The Avenida de Andalucía, the main artery of Huelva, is in the more modern part of the city. On this avenue we find the University Campus, the Palacio de Deportes, a large sports complex, the main offices of the Hermandad del Rocío de Huelva religious brotherhood and the Peña Flamenca de Huelva. The avenue also contains various gardens and park such as the Parque de la Esperanza and the Parque Alonso Sánchez, which is formed by three hills, and a number of monuments dedicated to a variety of people and themes: the Litri dynasty of bullighters; the flamenco singer Paco Toronto; the Virgen de la Cinta (the patron saint of Huelva); the towns villages of Huelva; football; etc.
This route begins at Plaza del Punto, with its Monument to Fandango, and passes through various busy roads which lead to the unusual Barrio Obrero, next to the Parish Church of El Sagrado Corazón de Jesús. One of these emblematic avenues is the Alameda Sundheim, which contains the residences of the colonial upper bourgeoisie of the late 19th century. Also on this avenue are the Speed Track in which the first football stadium in Spain, and the finest examples of international architecture: the Casa Colón, inaugurated in 1883 to house the Gran Hotel Colón and owned by The Huelva Hotel Company, today converted into a modern exhibition and conference centre, the modernist casona or large house, which stands next to the Huelva Museum; and the Reina Victoria quarter or Barrio Obrero, declared a Historic Site, which was constructed by the Río Tinto Company for its employees with houses in the typical English style.
Beginning at the Muelle de las Canoas wharf visitors can take a route through the Marismas del Odiel Natural Area, declared a Biosphere Reserve by UNESCO. This covers sine 8.000 hectares in the municipalities of Huelva, Aljaraque, Gibraleón and Punto Umbría, and comprises the islands of Saltés, of special archaeological value- Enmedio and Bacuta. Its unique situation between Europe and Africa means that it is an extremely important area for migratory birds. The Muelle de la Compañía Tharsis wharf, opened in 1871, is also to be found in this important natural area.

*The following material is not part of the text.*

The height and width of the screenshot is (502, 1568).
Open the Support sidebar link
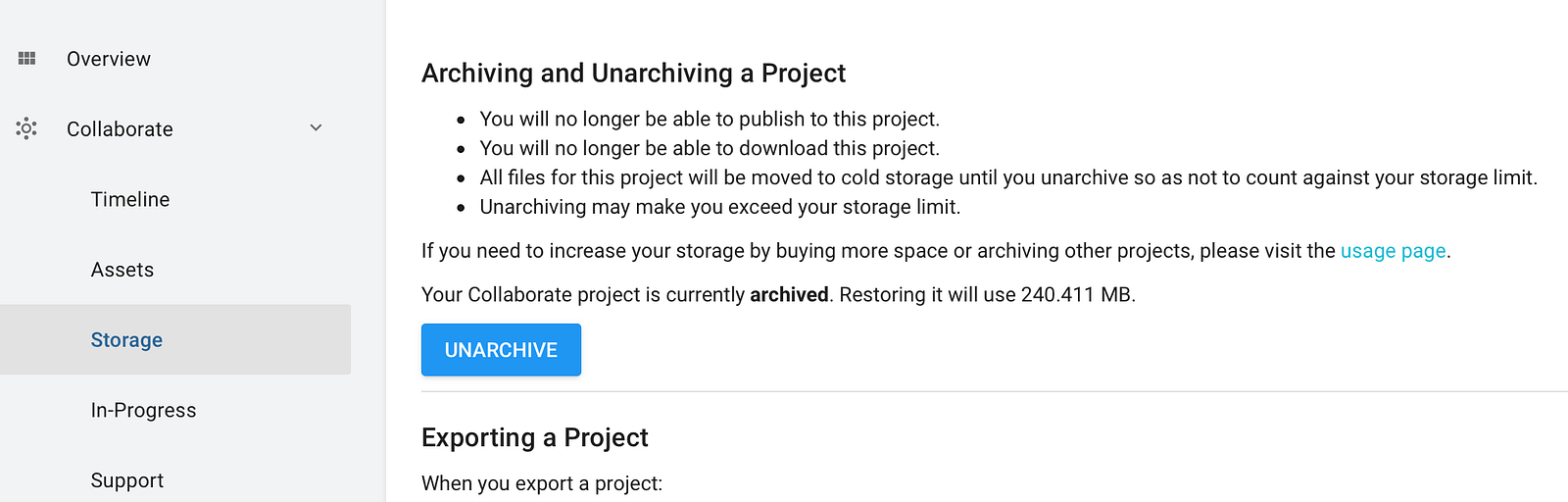(x=127, y=480)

The body of William Martin which lies at rest in the English Cemetery, played a strange role in the events if the Second World War. It was discovered by a fisherman in El Portil along with the remains of a dinghy and a briefcase attached tohis arm which contained information about a possibla landing by allied troops. Apparently he had actually died of pneumonia but the English had tried topass him off as a Commander in the Marines with false documentation, so as to mislead German intelligence and make them think that the later landing in Sicily was going to take place elsewhere. This was all part of a secret operation called "Operation Mincemeat".